• _Prompt_
Reproduce the entries below word for word, from the line containing "Locate an element" through the end of the entries, and leave the pictures out.
--*--
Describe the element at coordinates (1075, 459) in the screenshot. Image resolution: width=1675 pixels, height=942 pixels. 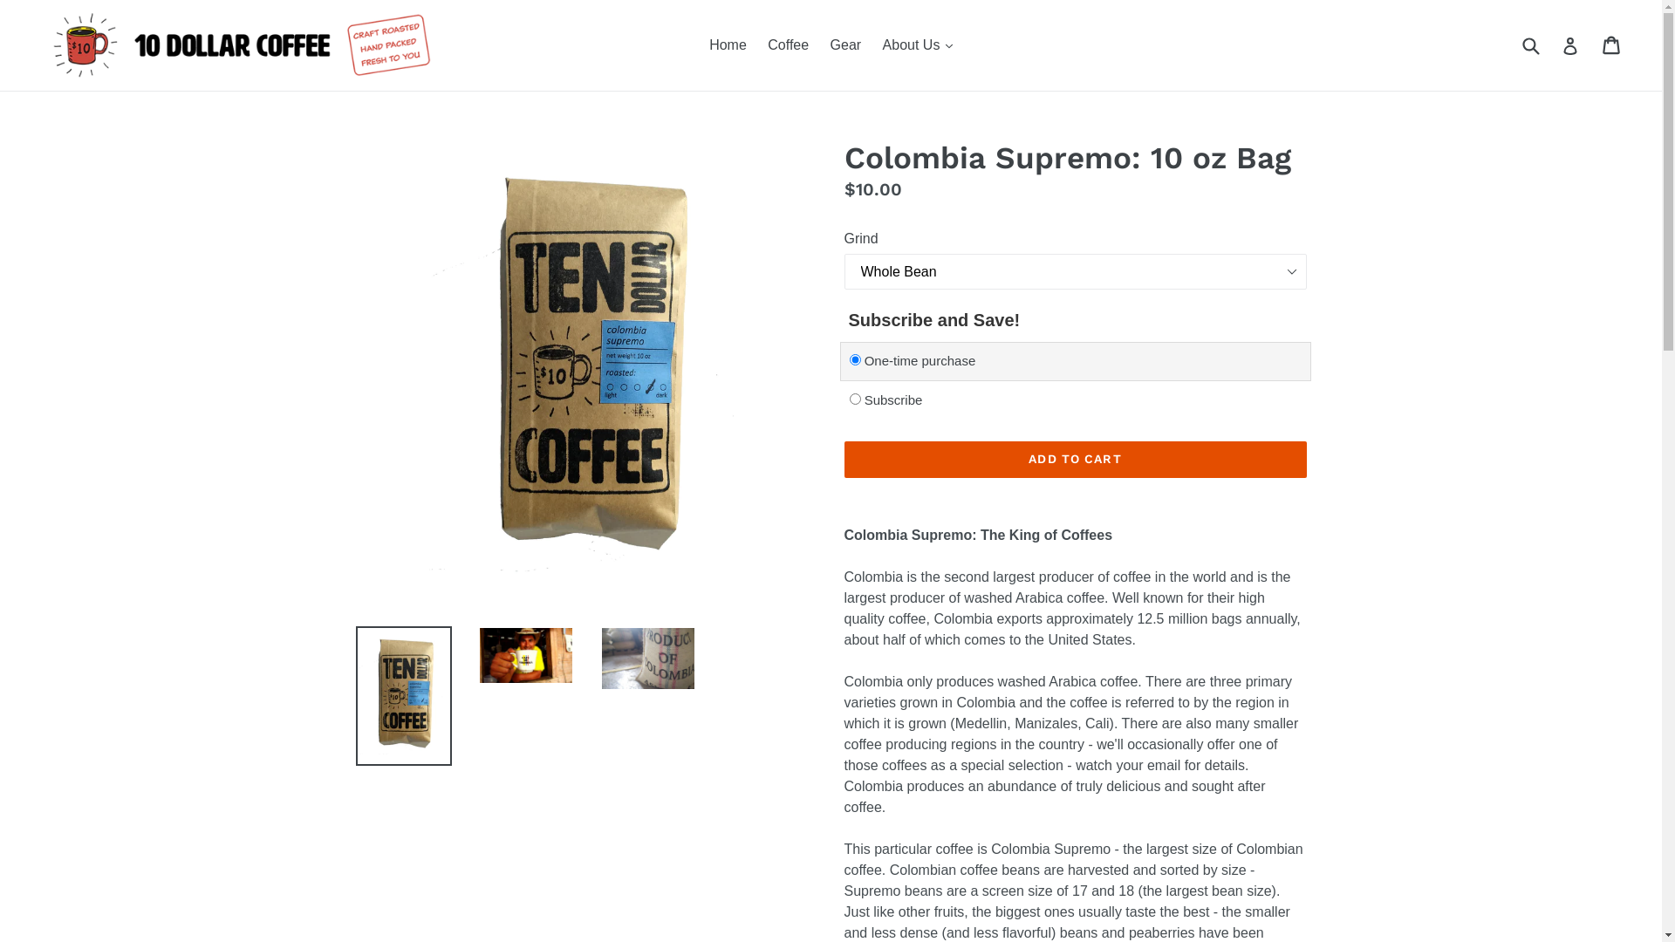
I see `'ADD TO CART'` at that location.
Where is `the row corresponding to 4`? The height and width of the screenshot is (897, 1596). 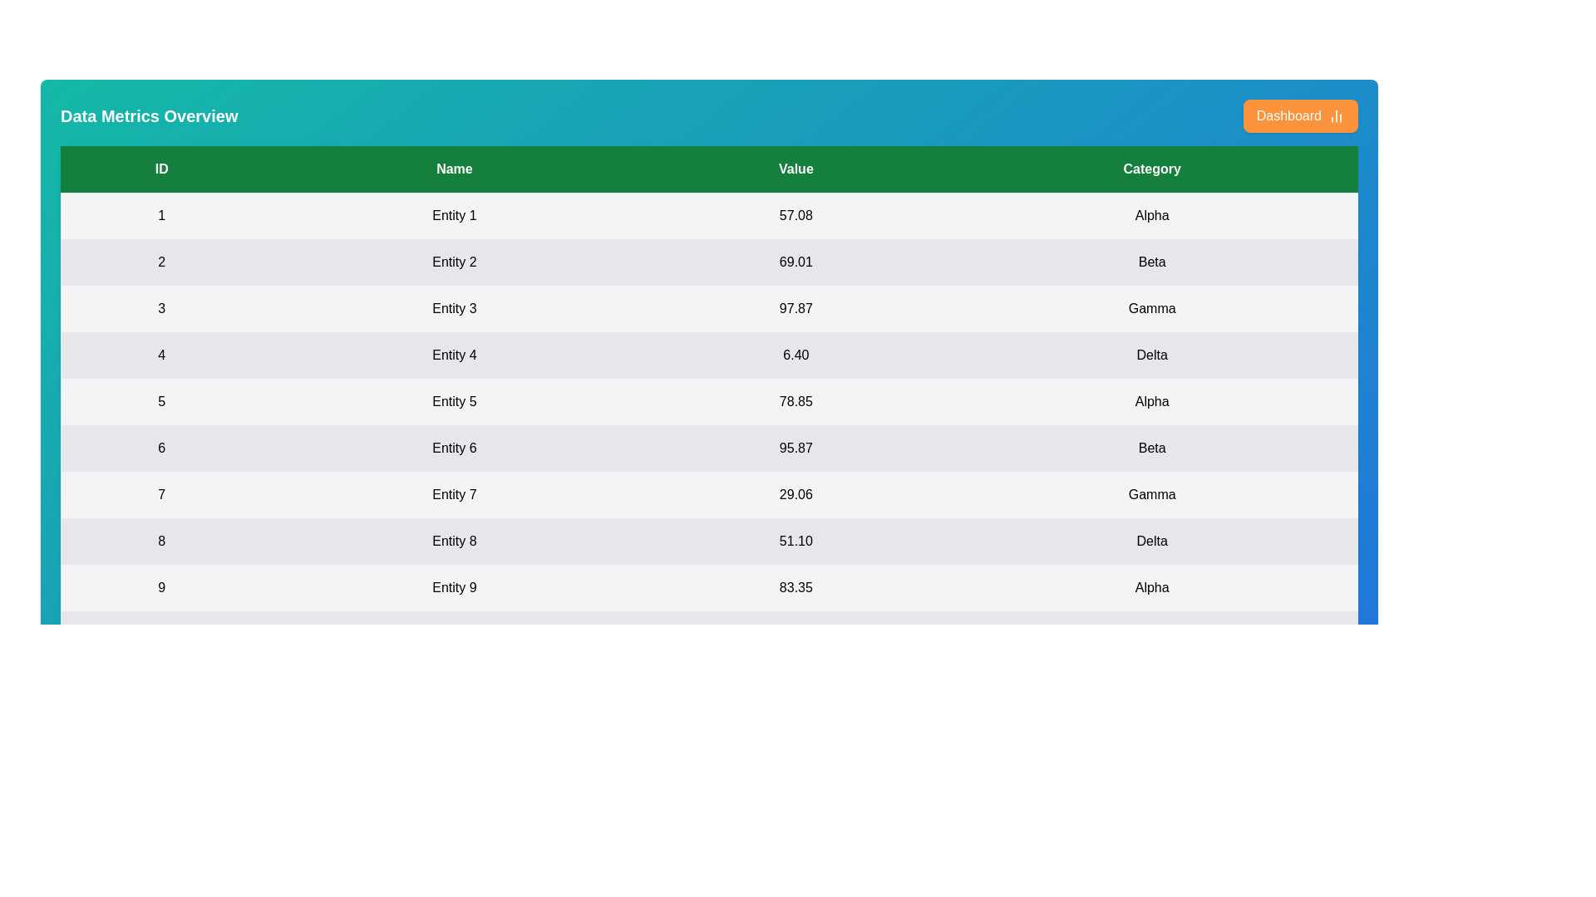 the row corresponding to 4 is located at coordinates (709, 355).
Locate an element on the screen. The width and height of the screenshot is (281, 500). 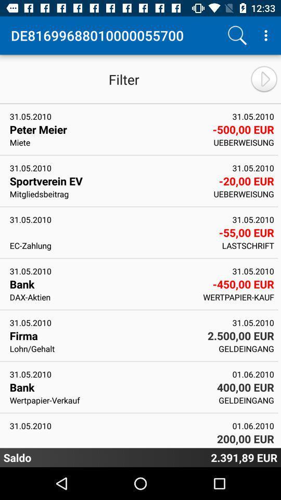
the icon next to the de81699688010000055700 app is located at coordinates (237, 35).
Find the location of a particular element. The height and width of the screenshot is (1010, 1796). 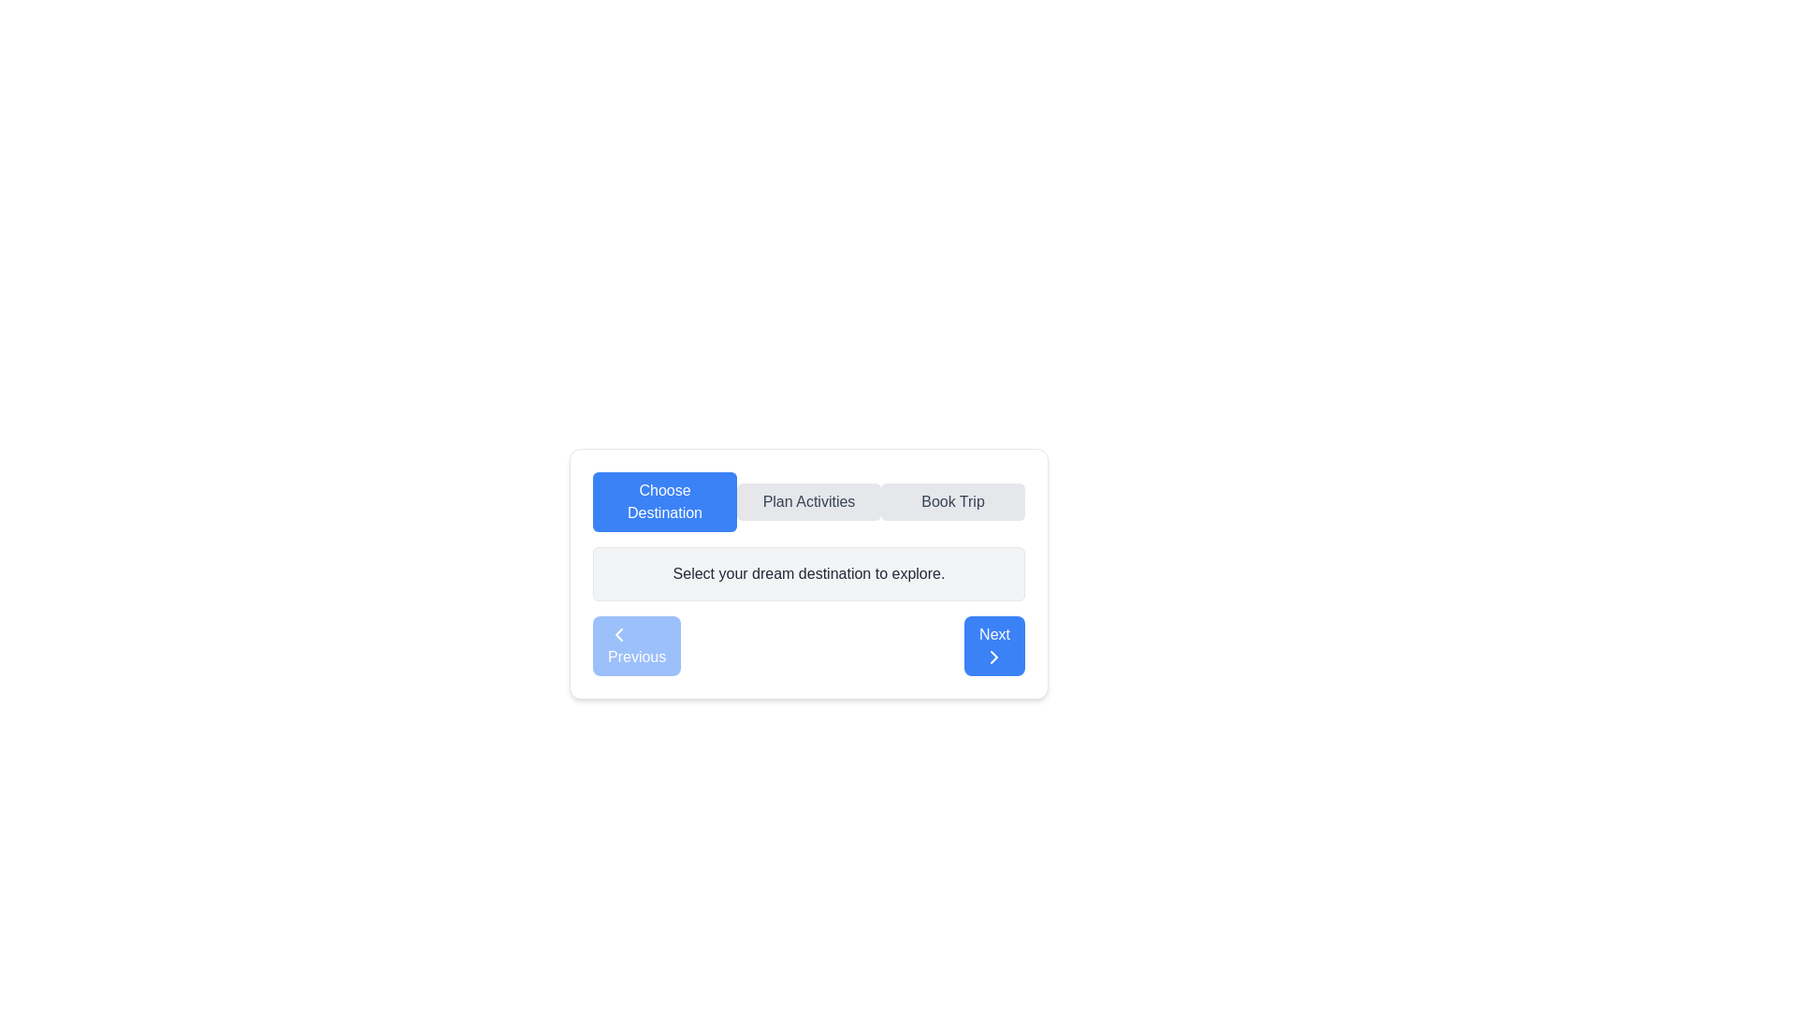

the 'Plan Activities' button, which is the middle button in a group of three horizontally aligned buttons is located at coordinates (808, 500).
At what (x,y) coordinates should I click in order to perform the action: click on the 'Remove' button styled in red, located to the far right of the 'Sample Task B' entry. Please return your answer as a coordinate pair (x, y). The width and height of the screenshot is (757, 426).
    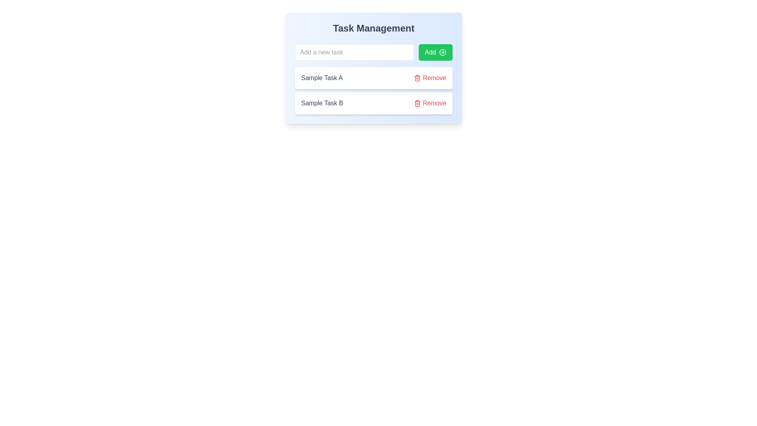
    Looking at the image, I should click on (434, 103).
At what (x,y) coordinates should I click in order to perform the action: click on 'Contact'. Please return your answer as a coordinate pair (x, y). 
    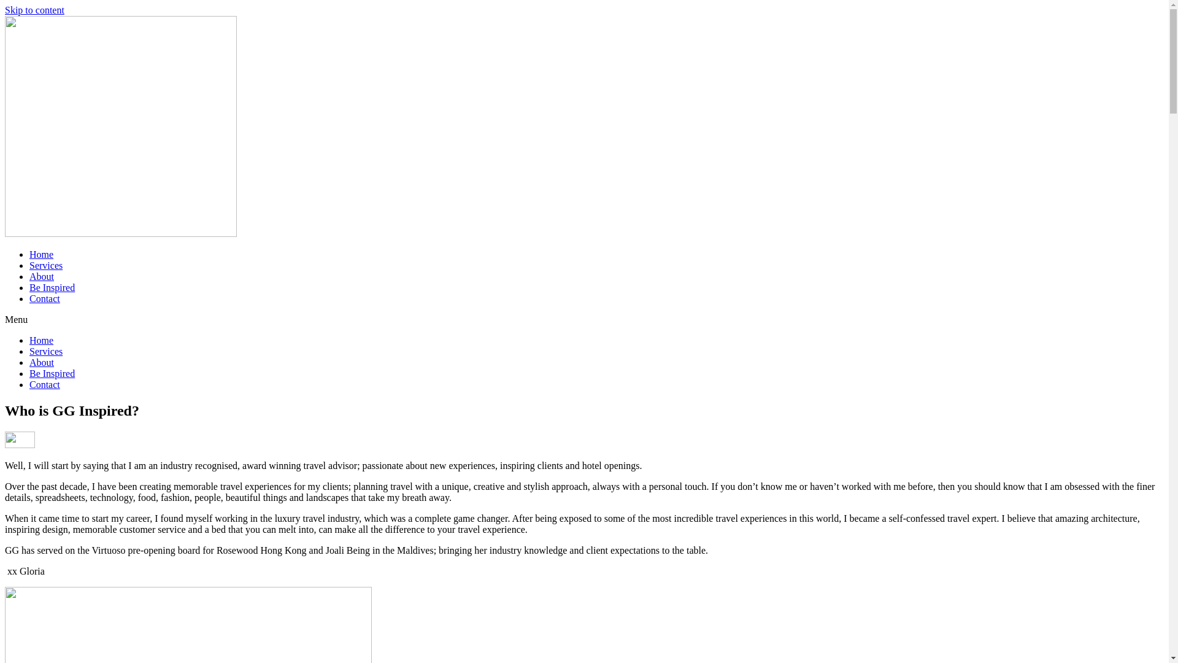
    Looking at the image, I should click on (44, 383).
--*--
• _Final result_
Locate an element on the screen. The width and height of the screenshot is (281, 500). 
the icon next to the de81699688010000055700 app is located at coordinates (237, 35).
Find the location of a particular element. The height and width of the screenshot is (1010, 1796). 

the 'Plan Activities' button, which is the middle button in a group of three horizontally aligned buttons is located at coordinates (808, 500).
At what (x,y) coordinates should I click in order to perform the action: click on the 'Remove' button styled in red, located to the far right of the 'Sample Task B' entry. Please return your answer as a coordinate pair (x, y). The width and height of the screenshot is (757, 426).
    Looking at the image, I should click on (434, 103).
At what (x,y) coordinates should I click in order to perform the action: click on 'Contact'. Please return your answer as a coordinate pair (x, y). 
    Looking at the image, I should click on (44, 383).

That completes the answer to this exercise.